レジオネラ検査ろ過濃縮法におけるメンブランフィルター材質の回収率比較

目的
レジオネラ症防止指針におけるレジオネラ検査方法にはろ過濃縮法に使用するメンブランフィルターの直径及び孔径の記載はあるが、材質についての記載はない。材質が浴槽水試料からのレジオネラ回収率に影響を与える可能性が考えられるが材質別回収率は明らかにされていない。そこで、本研究では国内で入手可能なメンブランフィルターを用いて材質別回収率の比較検討を行った。

方法と結果
1.実験には直径47mm、孔径0.20-0.22μmのオートクレープ滅菌可能なメンブランフィルター、製造メーカー4社(A、B、C、D)の6材質10種を使用した。
①ポリカーボネート3種(A、B、C)
②混合セルロース3種(A、B、C)
③セルロースアセテート
④親水性PTFE
⑤親水性ポリエーテルスルホン
⑥親水性ポリスルホン
レジオネラ試料水にはLegionella pneumophila ATCC33152を使用し、ろ過濃縮は防止指針に準じて実施した。レジオネラ回収率は試料水の菌数を100%とし、それぞれのメンブランフィルターろ過濃縮後のレジオネラ菌数を用いて算出した。材質別の回収率はポリカーボネートAが最も高く、続いて同B、同Cと、ポリカーボネートが高い回収率を示した。セルロース系はポリカーボネートに比べて回収率が低く、最も低かったのは混合セルロースBであった。
2.また、「ボルテックスミキサーでの1分間振盪」と、「ミキサー振盪に加えて激しく上下に手で50回振盪」の2方法による剥離方法での回収率についても検討を行った。ポリカーボネートA、C及び親水性ポリエーテルスルホンはミキサーに加え手で振盪の操作を加えたことにより有意に回収率が低くなった。一方、混合セルロースC及びセルロースアセテートは有意に高くなった。今回使用した孔径0.20-0.22μmのポリカーボネートはボルテックスミキサーのみでの剥離方法のほうが高い回収率を得られ、他の材質に比べ有意に回収率が高かった。

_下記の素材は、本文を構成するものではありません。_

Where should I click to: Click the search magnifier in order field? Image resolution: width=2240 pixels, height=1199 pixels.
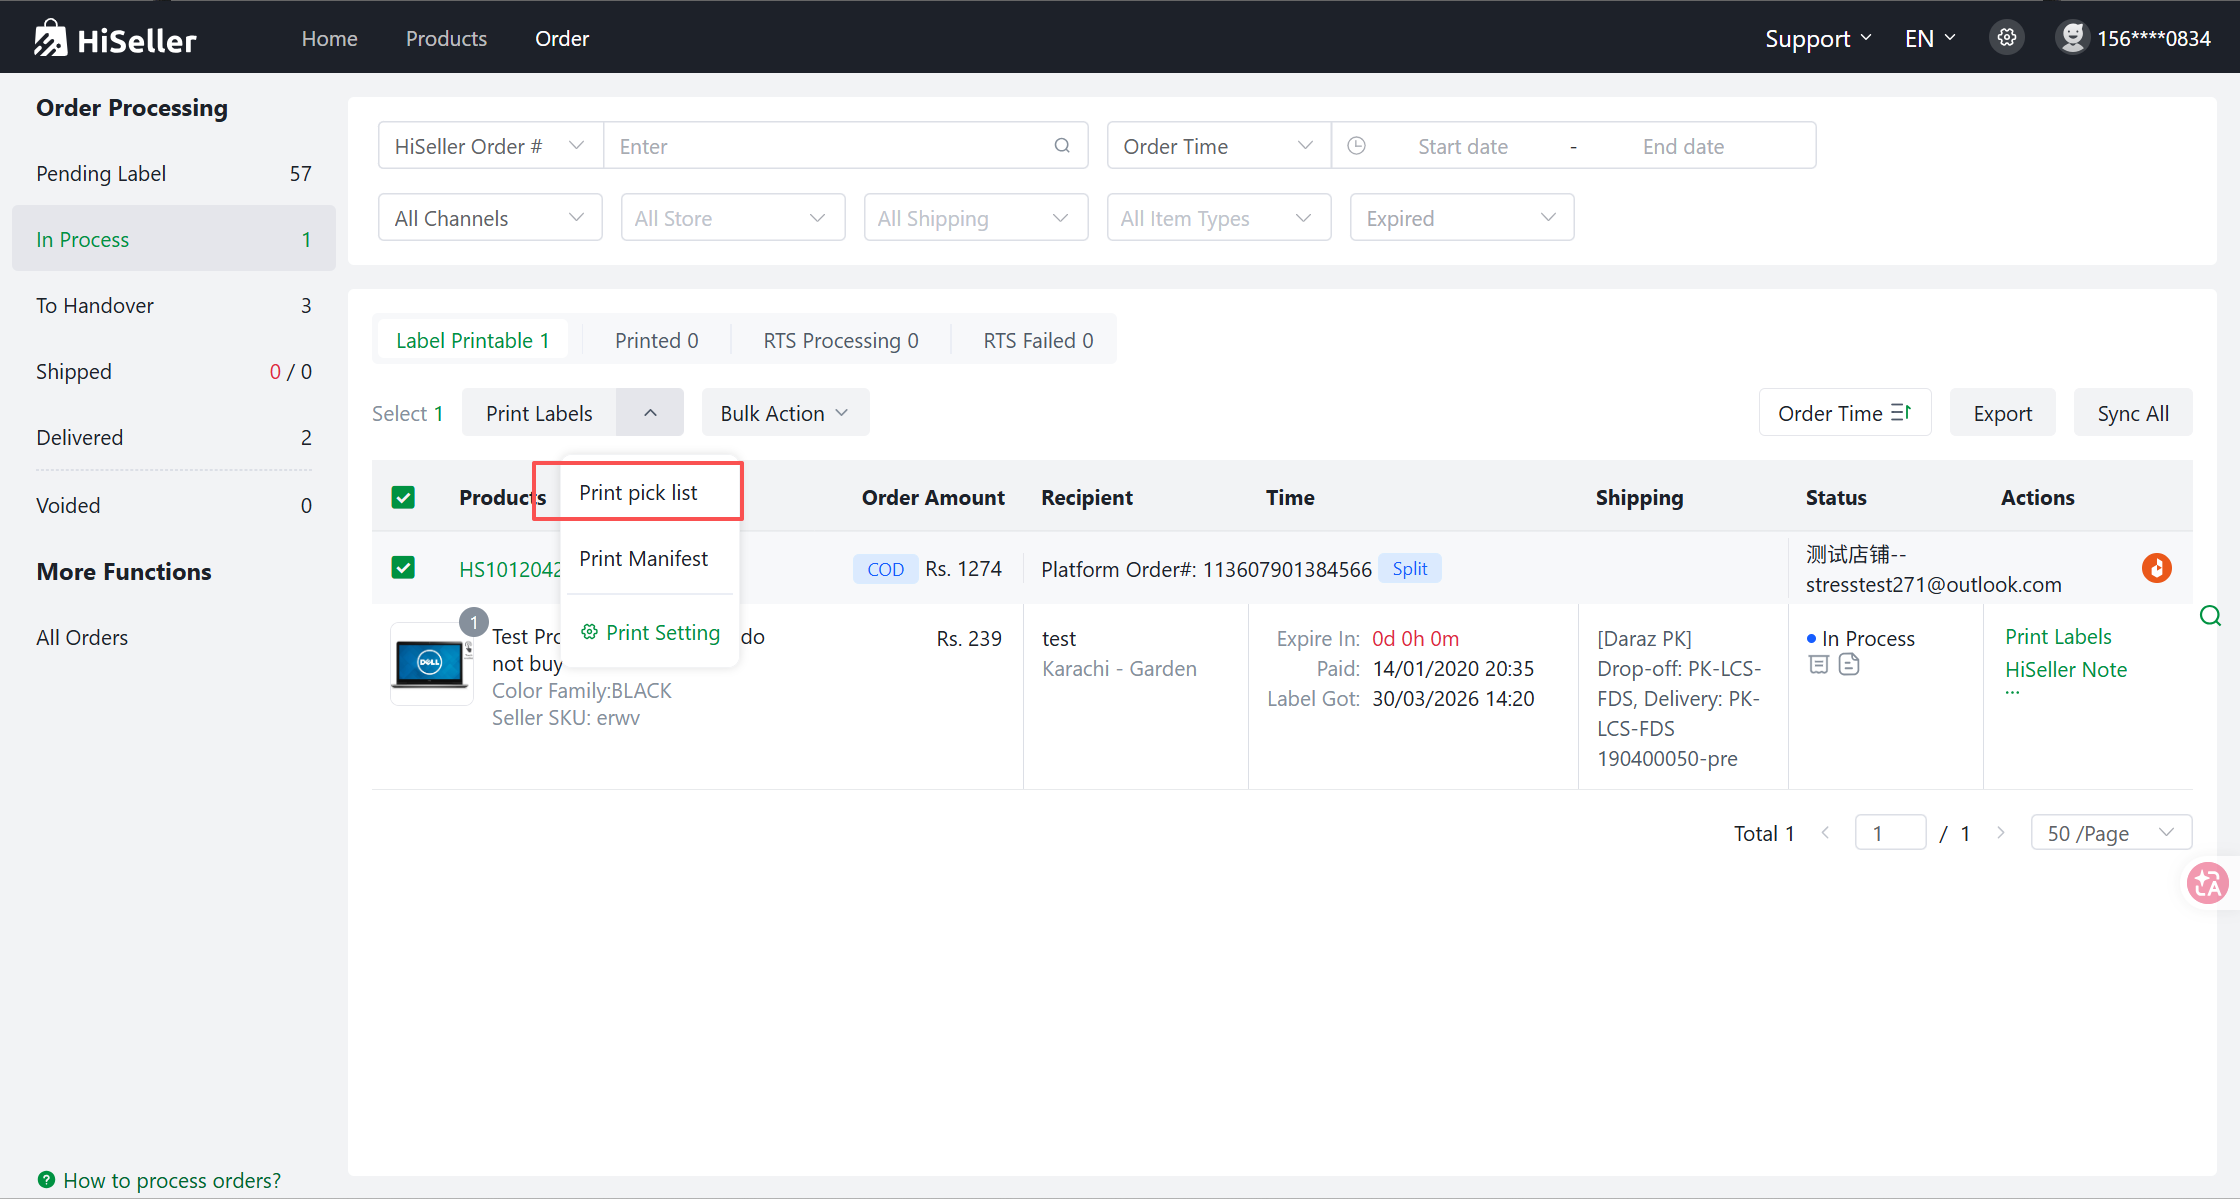click(1062, 146)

均一な円筒状孔の直孔を持ち、滑らかな表面構造によりメンブランフィルター表面上に捕集されたレジオネラが剥離操作で十分に剥離されたため、他と比較して高い回収率が得られた可能性が考えられた。
3.更にろ過時間について計測した結果、空隙率の低いポリカーボネートが他より長いろ過時間を要した。ポリカーボネート3種の比較ではAが約10分、Cが約倍の20分を要し、同じ材質でも製造メーカーの違いによりろ過速度が異なることが明らかになった。以上の結果、回収率に加えてろ過時間を考慮すると、ポリカーボネートAが最も有用であると考えられる。

考察
日本ではレジオネラ症防止指針等の試験法において、レジオネラ検査ろ過濃縮法におけるメンブランフィルターの材質に関する記載がない。しかし、今回の実験において表示孔径が同等であっても材質によって回収率が異なることが明らかになった。レジオネラ検査過程の一過程であるろ過濃縮においても、フィルターの材質により回収率に相違が見られることから、各検査過程で種々の方法で検査が実施されている現状では全ての検査実施施設における回収率の差は非常に大きいと考えられる。検査精度向上においても、統一されたレジオネラ検査方法が示されることが期待される。